Por eso el encargo de Ene me intrigó tanto. Aunque las dos fuimos, ya sabes, muchas cosas —colegas, amigas, amantes, esposas y madres—, nunca llegué a figurármela como un posible cliente. Tampoco imaginé que algún día iba a meterme en su cabeza para contar la historia de alguien más, ni mucho menos que al trabajar con sus recuerdos la iba a tener que empersonar. Que Ene iba a ser yo, eso no se me cruzó por la mente jamás. Por supuesto, no me refiero a ser ella, sino su voz. Digo que todavía me descoloca que para estos efectos la voz de Ene sea la mía, que ella haya terminado sonando como sueno yo. Quisiera explicar esto de otra forma, pero lo siento, no puedo. Ahora solo sigo instrucciones de ella y por eso me permito licencias que con otros clientes no me concedo —como decir en off: «La voz de Ene soy yo».

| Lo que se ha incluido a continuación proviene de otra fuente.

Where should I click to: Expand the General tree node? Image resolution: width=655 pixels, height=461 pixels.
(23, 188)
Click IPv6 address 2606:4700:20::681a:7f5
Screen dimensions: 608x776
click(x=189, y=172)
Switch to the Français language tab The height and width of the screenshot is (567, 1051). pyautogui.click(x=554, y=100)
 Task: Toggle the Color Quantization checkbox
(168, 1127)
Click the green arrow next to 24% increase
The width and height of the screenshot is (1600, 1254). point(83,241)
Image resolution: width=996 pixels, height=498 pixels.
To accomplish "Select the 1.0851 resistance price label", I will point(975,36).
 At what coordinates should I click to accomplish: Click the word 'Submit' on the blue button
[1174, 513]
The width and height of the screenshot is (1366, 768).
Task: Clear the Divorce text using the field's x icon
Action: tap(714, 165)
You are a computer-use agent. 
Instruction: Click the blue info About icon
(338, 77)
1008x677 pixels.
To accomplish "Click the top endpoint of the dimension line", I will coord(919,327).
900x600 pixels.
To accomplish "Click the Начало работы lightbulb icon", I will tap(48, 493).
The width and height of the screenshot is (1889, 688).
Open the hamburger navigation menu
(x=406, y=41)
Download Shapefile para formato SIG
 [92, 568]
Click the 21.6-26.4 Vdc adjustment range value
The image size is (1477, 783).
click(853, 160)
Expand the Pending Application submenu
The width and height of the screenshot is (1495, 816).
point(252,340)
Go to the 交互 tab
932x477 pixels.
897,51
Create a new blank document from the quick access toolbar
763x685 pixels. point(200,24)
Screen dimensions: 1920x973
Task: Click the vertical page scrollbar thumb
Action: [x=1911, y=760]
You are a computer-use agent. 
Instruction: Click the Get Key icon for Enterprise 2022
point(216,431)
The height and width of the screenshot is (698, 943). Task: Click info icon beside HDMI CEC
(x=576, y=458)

Para ya ir derechamente a lo peor, a lo más difícil, esto que estoy a punto de ofrecerte no es realmente una biografía, tampoco un obituario, sino una especie de película casera en prosa. En gran parte del metraje, Ene no es la protagonista, sino más bien un personaje secundario. Sin embargo, ya sea por intrusa o de oídas, ella sí conoció los detalles de cada historia y estos le pertenecen tanto como a sus mismos dueños. Tal vez por esta y otras razones, si en la empresa vieran el montaje, me aconsejarían que hiciera borrón y cuenta nueva sin gastar esfuerzos en acabar las tareas de posproducción. Pero Ene opinaría distinto, ella quería que conocieras esto: no un recuento de su propia vida, sino al menos una parte de la que tuvieron sus hermanos y su papá, la Vivi y unas cuantas personas más.
Quizá, después de dedicarle tanto trabajo a fantasmas ajenos, Ene haya descubierto que es una pérdida de tiempo intentar salvar la biografía de sí misma, el recuerdo de la existencia que a una le tocó. Mucho más sentido tiene prestar atención a las historias de los demás.